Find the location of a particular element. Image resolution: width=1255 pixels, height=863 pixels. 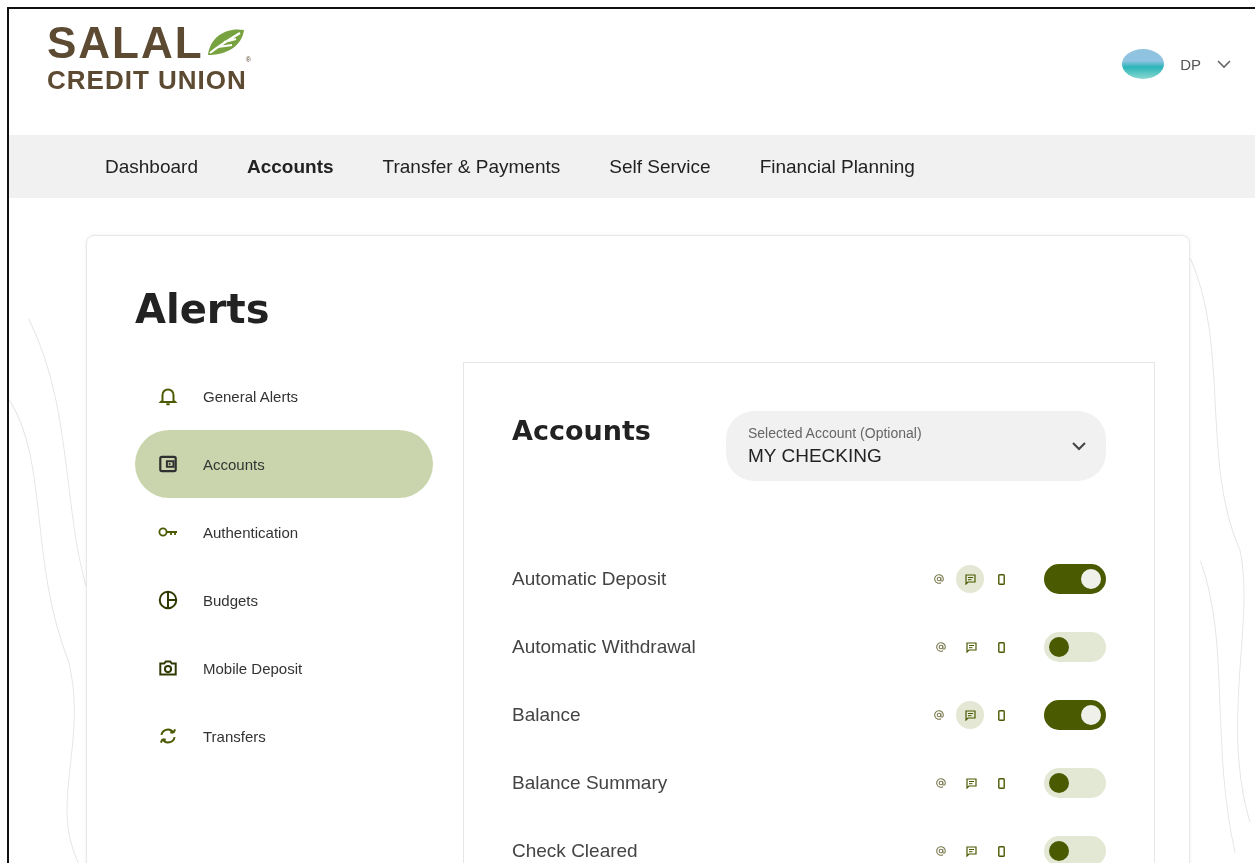

logo-name: SALAL is located at coordinates (126, 43).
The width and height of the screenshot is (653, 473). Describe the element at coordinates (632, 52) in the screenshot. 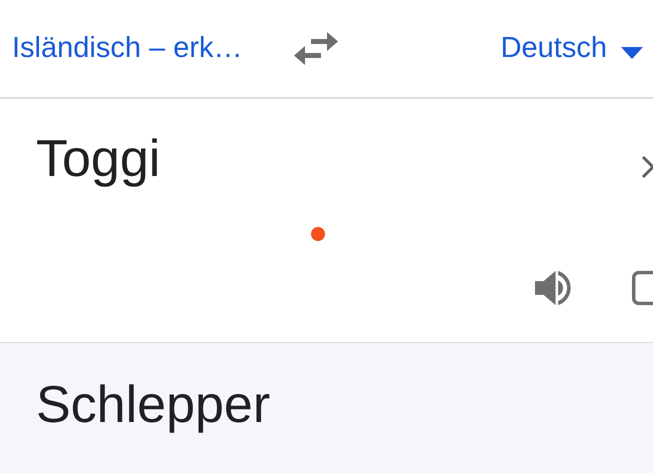

I see `caret-icon` at that location.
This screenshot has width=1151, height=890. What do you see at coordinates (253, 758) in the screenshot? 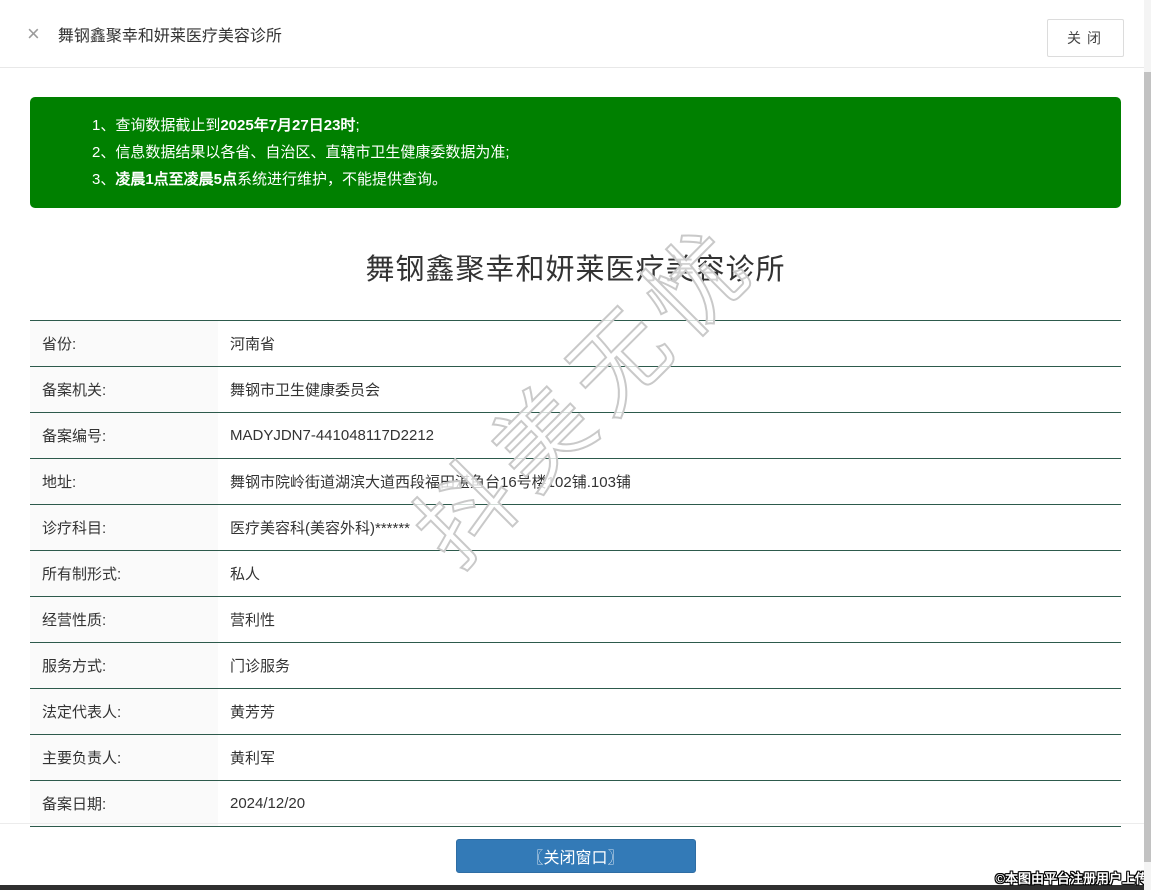
I see `row-value: 黄利军` at bounding box center [253, 758].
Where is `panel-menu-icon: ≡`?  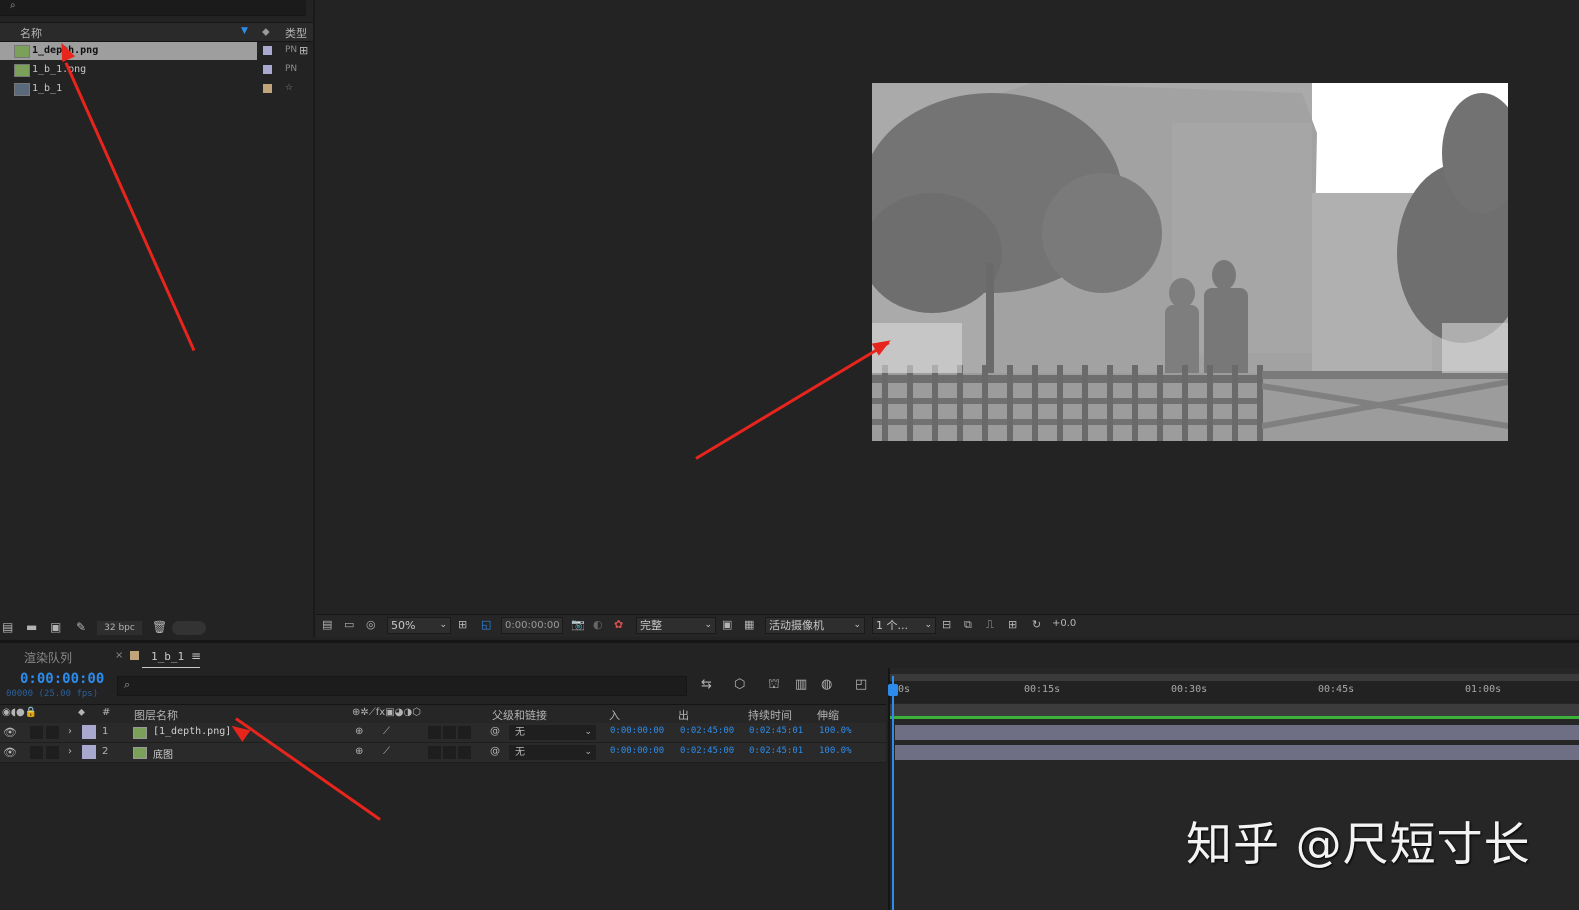
panel-menu-icon: ≡ is located at coordinates (196, 656).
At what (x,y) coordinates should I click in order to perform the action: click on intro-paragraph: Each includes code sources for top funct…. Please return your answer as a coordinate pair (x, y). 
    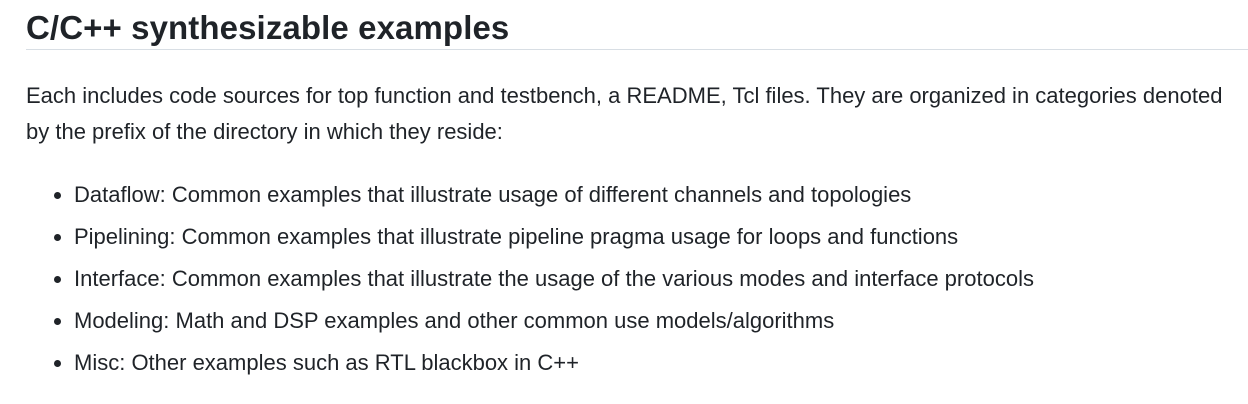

◆ ◆ ◆ ◆

- **JOB ITEM**
Copy out, verbatim, everything in the listing from the line containing "This screenshot has" down to the end of the listing, leaving out the pictures.

- **SOLVED PROBLEM**
This screenshot has width=1151, height=890. What do you see at coordinates (253, 758) in the screenshot? 
I see `row-value: 黄利军` at bounding box center [253, 758].
Where is `panel-menu-icon: ≡`?  
panel-menu-icon: ≡ is located at coordinates (196, 656).
At what (x,y) coordinates should I click in order to perform the action: click on intro-paragraph: Each includes code sources for top funct…. Please return your answer as a coordinate pair (x, y). 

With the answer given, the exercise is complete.